Mr. President: During the last fiscal year the amount of national taxes paid into the Treasury was $234,831,461.77. Of this sum one hundred and thirty million and a fraction was collected under tariff laws as duties on imported merchandise, and one hundred and four million and a fraction as tax on American productions. Of this total of $235,000,000 in round numbers, twenty-seven States which adhered to the Union during the recent war paid $221,204,268.88. The residue came from eleven States. I will read their names: Alabama, Arkansas, Florida, Georgia, Louisiana, Mississippi, North Carolina, South Carolina, Tennessee, Texas, Virginia. These eleven States paid $13,627,192.89. Of this sum more than six million and a half came from the tobacco of Virginia. Deducting the amount of the tobacco tax in Virginia, the eleven States enumerated paid $7,125,462.60 of the revenues and supplies of the Republic.
Mr. Hill, of Georgia. Will the Senator from New York allow me to ask him a question?
Mr. Conkling. If the Senator thinks that two of us are needed to make a statement of figures I will.
Mr. Hill, of Georgia. Two no doubt can make it better.
The Presiding Officer. Does the Senator from New York yield to the Senator from Georgia?
Mr. Conkling. After the expressed opinion of the Senator from Georgia that the statement needs his aid, I cannot decline.
Mr. Hill, of Georgia. I will not interrupt the Senator if it is disagreeable to him, I assure him. I ask if in the computation he has made of the amount paid he does not ascribe to the States that adhered to the Union, to use his language, all——
Mr.
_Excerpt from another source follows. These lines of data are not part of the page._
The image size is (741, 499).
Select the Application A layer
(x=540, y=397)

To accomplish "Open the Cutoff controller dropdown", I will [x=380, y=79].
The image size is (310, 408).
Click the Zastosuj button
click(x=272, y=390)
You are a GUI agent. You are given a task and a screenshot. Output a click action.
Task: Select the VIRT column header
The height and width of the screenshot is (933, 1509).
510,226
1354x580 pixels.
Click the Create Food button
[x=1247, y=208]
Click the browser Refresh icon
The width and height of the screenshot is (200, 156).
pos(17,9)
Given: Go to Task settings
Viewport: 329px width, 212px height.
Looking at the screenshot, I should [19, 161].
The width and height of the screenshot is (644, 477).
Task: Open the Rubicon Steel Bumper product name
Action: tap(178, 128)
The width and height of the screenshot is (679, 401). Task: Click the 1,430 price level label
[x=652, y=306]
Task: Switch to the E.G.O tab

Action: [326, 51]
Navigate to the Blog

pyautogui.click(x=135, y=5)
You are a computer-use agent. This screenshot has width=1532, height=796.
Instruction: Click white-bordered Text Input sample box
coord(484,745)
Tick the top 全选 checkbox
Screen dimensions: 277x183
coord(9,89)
Conkling. Having heard the Senator so far, I must ask him to desist.
The Presiding Officer. The Senator from New York declines to yield further.
Mr. Conkling. I have stated certain figures as they appear in the published official accounts: the Senator seems about to challenge the process or system by which the accounts are made up. I cannot give way for this, and must beg him to allow me to proceed with observations which I fear to prolong lest they become too wearisome to the Senate.